What’s the whole point of making someone speak English in front of other people?
It feels like I am being tested to qualify as to be considered a “native speaker” in their minds or just out of their curiosities or fun. Or some say they just want to hear me speak English so they can practice their English listening skills.
Okay, so why am I always one to feel like I am being tested or need to prove myself to me speaking English better than others? All the sudden I become the center of attention, and everyone in the room was looking at me and waiting me to speak English. And they will not move on to next topic until I say something in English. Yes, that is not comfortable situation.
To some extent, living ten years makes or is assumed to be a time long enough to become a “native speaker” to some expectations. I didn’t say I was. I just have lived long years in the States and those times and to be honest, my times living abroad became shorter than the times I have lived here now.
I hated when the same Korean people ask me to speak English when they are not even trying to ‘communicate’ with me together. They might just be envious and want to hear me say something in English instantly and move on to the next conversation topic.

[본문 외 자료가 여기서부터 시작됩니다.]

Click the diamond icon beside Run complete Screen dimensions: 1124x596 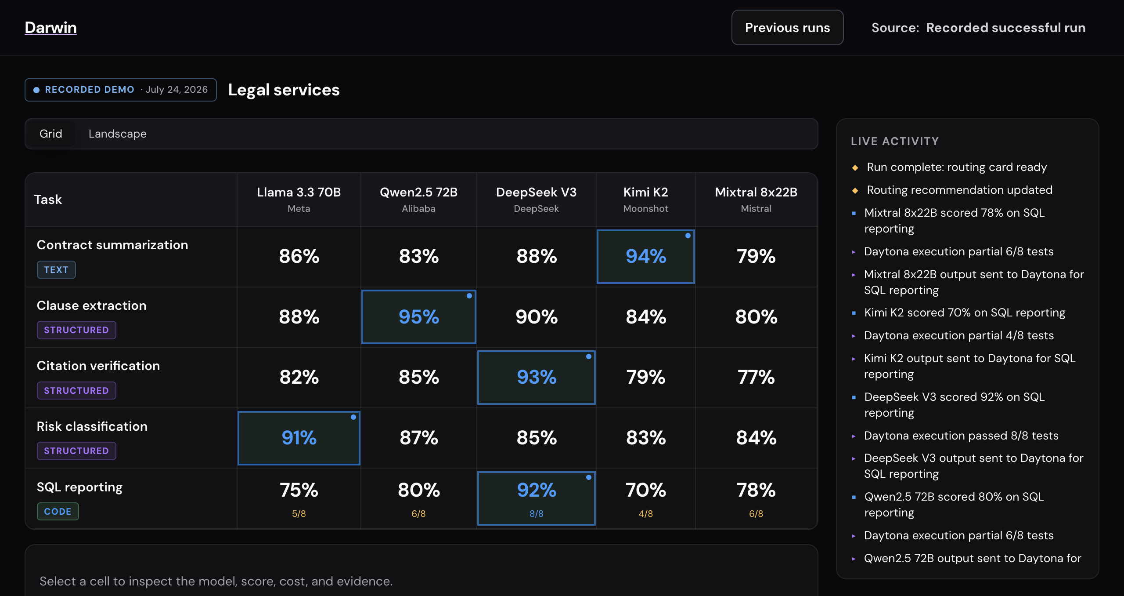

Keeping language proficiency needs practice and consistency. I don’t know if I am just being too sensitive, but I don’t think I am not that fluent since I haven’t used English or spoken much since my work and living in Korea became longer. But without all that maybe what I need was to brag and speak English all the time to show off my English skills (which I cannot do with my personality), or just keep practicing speaking English and studying more.